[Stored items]
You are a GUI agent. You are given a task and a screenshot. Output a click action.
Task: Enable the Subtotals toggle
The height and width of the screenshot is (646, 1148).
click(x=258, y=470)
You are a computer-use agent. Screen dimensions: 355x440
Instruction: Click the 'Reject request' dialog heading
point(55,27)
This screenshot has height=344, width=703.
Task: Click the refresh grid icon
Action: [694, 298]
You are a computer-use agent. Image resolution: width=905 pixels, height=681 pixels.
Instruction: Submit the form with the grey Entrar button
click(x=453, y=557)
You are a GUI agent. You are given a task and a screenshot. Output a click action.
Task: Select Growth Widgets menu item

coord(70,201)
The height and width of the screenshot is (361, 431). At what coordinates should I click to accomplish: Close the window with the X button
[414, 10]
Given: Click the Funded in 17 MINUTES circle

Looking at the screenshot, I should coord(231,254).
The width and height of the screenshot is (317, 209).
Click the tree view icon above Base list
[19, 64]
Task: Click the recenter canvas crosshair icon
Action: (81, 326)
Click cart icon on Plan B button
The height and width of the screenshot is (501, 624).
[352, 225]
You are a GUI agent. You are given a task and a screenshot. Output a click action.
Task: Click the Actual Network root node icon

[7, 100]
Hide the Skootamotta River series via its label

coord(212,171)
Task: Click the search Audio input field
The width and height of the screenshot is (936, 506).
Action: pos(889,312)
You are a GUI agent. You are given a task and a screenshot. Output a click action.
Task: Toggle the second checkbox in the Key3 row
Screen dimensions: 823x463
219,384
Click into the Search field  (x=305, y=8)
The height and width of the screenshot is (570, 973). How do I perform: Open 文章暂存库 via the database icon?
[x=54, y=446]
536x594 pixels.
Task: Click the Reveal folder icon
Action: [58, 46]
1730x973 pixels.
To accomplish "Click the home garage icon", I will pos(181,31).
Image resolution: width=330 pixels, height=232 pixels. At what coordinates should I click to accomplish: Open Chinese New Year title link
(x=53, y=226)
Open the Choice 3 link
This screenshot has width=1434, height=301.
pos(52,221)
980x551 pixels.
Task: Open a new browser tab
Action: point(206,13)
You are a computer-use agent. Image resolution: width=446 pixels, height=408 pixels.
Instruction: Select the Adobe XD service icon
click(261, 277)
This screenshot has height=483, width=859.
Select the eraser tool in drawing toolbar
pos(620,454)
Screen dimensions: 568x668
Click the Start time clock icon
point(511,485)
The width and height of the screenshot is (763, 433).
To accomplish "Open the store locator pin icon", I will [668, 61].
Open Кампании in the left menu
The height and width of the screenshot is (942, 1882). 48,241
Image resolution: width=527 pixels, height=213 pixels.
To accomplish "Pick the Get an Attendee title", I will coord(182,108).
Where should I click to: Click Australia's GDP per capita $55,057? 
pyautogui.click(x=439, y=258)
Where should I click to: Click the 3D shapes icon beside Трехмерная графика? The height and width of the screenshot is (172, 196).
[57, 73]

**Stated task:** Replace "GUI agent" with "interface agent" in the part that opens with the line containing "Given: Click the Funded in 17 MINUTES circle" and closes with the line containing "click(261, 277)". Reproduce only those lines and keep everything else unchanged.

**Complete answer:**
Given: Click the Funded in 17 MINUTES circle

Looking at the screenshot, I should coord(231,254).
The width and height of the screenshot is (317, 209).
Click the tree view icon above Base list
[19, 64]
Task: Click the recenter canvas crosshair icon
Action: (81, 326)
Click cart icon on Plan B button
The height and width of the screenshot is (501, 624).
[352, 225]
You are a interface agent. You are given a task and a screenshot. Output a click action.
Task: Click the Actual Network root node icon

[7, 100]
Hide the Skootamotta River series via its label

coord(212,171)
Task: Click the search Audio input field
The width and height of the screenshot is (936, 506).
Action: pos(889,312)
You are a interface agent. You are given a task and a screenshot. Output a click action.
Task: Toggle the second checkbox in the Key3 row
Screen dimensions: 823x463
219,384
Click into the Search field  (x=305, y=8)
The height and width of the screenshot is (570, 973). How do I perform: Open 文章暂存库 via the database icon?
[x=54, y=446]
536x594 pixels.
Task: Click the Reveal folder icon
Action: [58, 46]
1730x973 pixels.
To accomplish "Click the home garage icon", I will pos(181,31).
Image resolution: width=330 pixels, height=232 pixels. At what coordinates should I click to accomplish: Open Chinese New Year title link
(x=53, y=226)
Open the Choice 3 link
This screenshot has width=1434, height=301.
pos(52,221)
980x551 pixels.
Task: Open a new browser tab
Action: point(206,13)
You are a computer-use agent. Image resolution: width=446 pixels, height=408 pixels.
Instruction: Select the Adobe XD service icon
click(261, 277)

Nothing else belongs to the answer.